WHAT TO WORK ON:
Format each line of the material below as one string in a JSON list, skipping blank lines and omitting the pictures.

EXERCISE INPUT:
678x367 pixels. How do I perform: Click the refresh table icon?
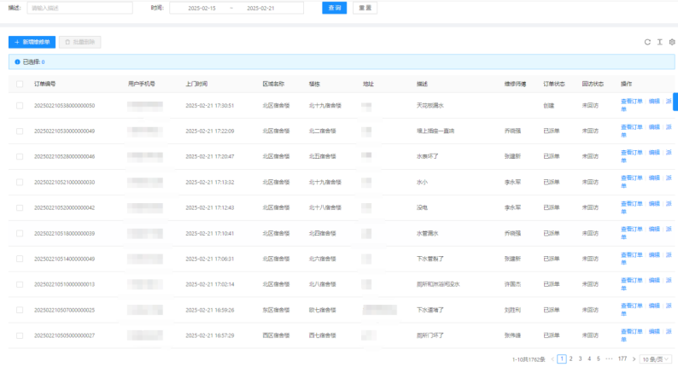[648, 41]
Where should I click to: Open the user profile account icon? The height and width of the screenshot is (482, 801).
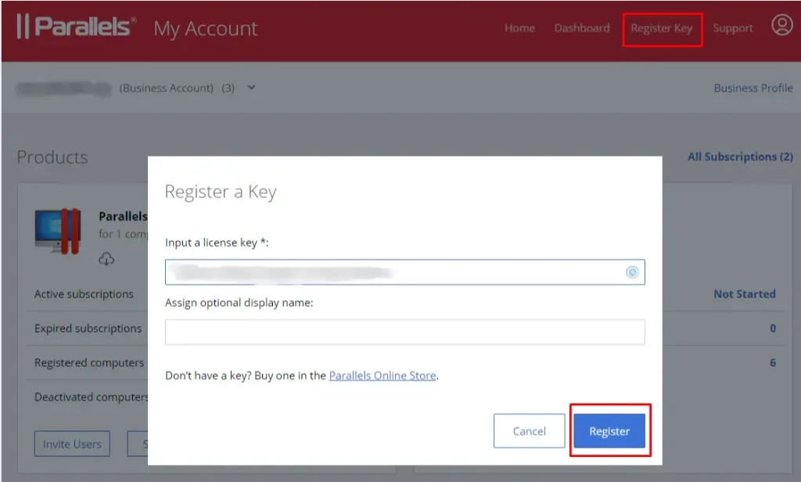click(781, 26)
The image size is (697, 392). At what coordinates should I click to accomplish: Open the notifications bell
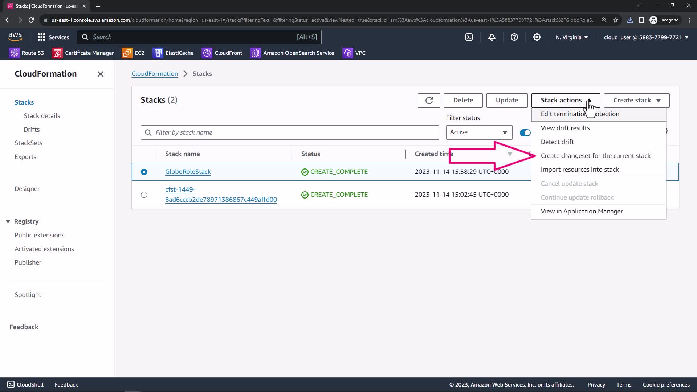tap(492, 37)
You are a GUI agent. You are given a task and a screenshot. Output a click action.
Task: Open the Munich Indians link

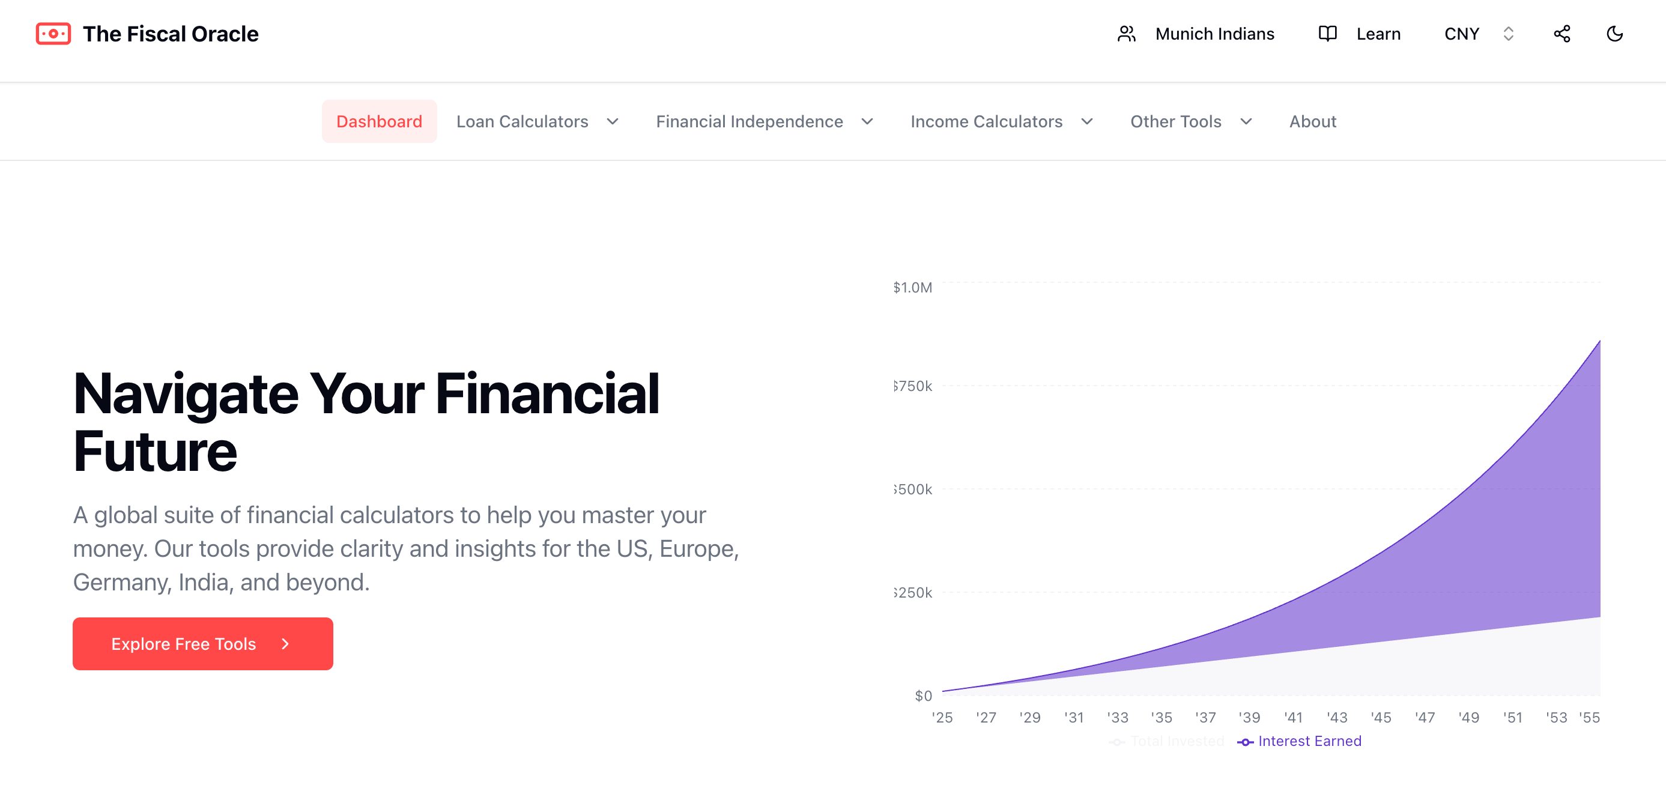1214,34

EXERCISE RESPONSE:
[
  "678x367 pixels. How do I perform: Click the refresh table icon?",
  "[648, 41]",
  "Where should I click to: Open the user profile account icon? The height and width of the screenshot is (482, 801).",
  "click(781, 26)",
  "The image size is (697, 392). At what coordinates should I click to accomplish: Open the notifications bell",
  "tap(492, 37)",
  "You are a GUI agent. You are given a task and a screenshot. Output a click action.",
  "Task: Open the Munich Indians link",
  "1214,34"
]